[Rows on locating words and elements]

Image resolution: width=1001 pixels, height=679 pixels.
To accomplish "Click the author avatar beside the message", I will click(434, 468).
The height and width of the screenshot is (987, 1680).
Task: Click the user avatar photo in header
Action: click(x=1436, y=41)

Task to carry out: Render the rows above as a numbered list, omitting any blank lines.

Solution below:
1. Image resolution: width=1001 pixels, height=679 pixels.
2. To accomplish "Click the author avatar beside the message", I will click(434, 468).
3. The height and width of the screenshot is (987, 1680).
4. Task: Click the user avatar photo in header
5. Action: click(x=1436, y=41)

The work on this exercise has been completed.